Redash chatbot add-on: LLM-based chatbot for Data Analytics, Visualisation, and Automated Insight Extraction
Aaron Gebremariam
Data Scientist | Generative AI Engineer | Machine Learning Engineer | Python Developer
Introduction
In a bold and visionary quest to revolutionize data analysis capabilities, our company is strategically immersing itself in the expansive landscape of YouTube data exploration. At the heart of this transformative initiative lies the ambitious goal of pioneering the development of an avant-garde Redash chat add-on. This innovative tool empowers our organization, facilitating the extraction of valuable insights effortlessly from a myriad of interconnected Redash dashboards and databases through the natural language medium.

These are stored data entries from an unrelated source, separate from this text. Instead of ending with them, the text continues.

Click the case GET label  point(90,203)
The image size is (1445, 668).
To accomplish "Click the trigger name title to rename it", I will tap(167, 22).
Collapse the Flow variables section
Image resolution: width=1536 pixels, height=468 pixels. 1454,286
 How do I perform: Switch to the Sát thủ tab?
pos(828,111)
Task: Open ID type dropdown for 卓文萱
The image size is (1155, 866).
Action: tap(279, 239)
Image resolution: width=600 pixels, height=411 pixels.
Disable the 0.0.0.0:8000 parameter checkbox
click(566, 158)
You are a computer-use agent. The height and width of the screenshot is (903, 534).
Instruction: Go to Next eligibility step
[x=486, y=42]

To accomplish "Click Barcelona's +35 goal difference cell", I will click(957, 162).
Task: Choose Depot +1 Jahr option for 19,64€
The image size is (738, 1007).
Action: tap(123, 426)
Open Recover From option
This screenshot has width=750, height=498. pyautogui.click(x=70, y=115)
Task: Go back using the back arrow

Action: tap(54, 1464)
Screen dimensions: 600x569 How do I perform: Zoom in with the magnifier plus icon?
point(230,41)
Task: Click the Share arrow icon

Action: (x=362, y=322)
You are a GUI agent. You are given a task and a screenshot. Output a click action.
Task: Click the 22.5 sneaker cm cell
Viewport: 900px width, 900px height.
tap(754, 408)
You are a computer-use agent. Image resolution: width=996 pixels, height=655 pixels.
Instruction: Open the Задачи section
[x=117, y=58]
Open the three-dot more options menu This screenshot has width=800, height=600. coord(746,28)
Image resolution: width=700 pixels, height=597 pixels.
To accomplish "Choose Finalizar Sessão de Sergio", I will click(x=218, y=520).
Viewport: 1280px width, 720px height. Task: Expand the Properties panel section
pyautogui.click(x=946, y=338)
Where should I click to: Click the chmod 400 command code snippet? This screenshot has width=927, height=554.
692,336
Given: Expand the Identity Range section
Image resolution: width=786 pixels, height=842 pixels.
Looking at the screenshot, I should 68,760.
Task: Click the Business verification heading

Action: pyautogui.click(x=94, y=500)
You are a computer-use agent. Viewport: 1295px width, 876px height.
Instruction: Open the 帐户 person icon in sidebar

The core of this groundbreaking chat add-on creates a dynamic and interactive space, fostering conversations in a fluid question-and-answer format. It unlocks the potential for autonomous knowledge discovery, providing users with a seamless experience. Queries span a spectrum, ranging from inquiries about information displayed on dashboards to those necessitating the generation of SQL queries using sophisticated Large Language Models (LLMs). These queries are then executed against our interconnected databases. The comprehensive end-to-end system we are embarking on building is poised to empower our company, enabling the extraction of profound, meaningful, and actionable insights from our Business Intelligence (BI) platforms.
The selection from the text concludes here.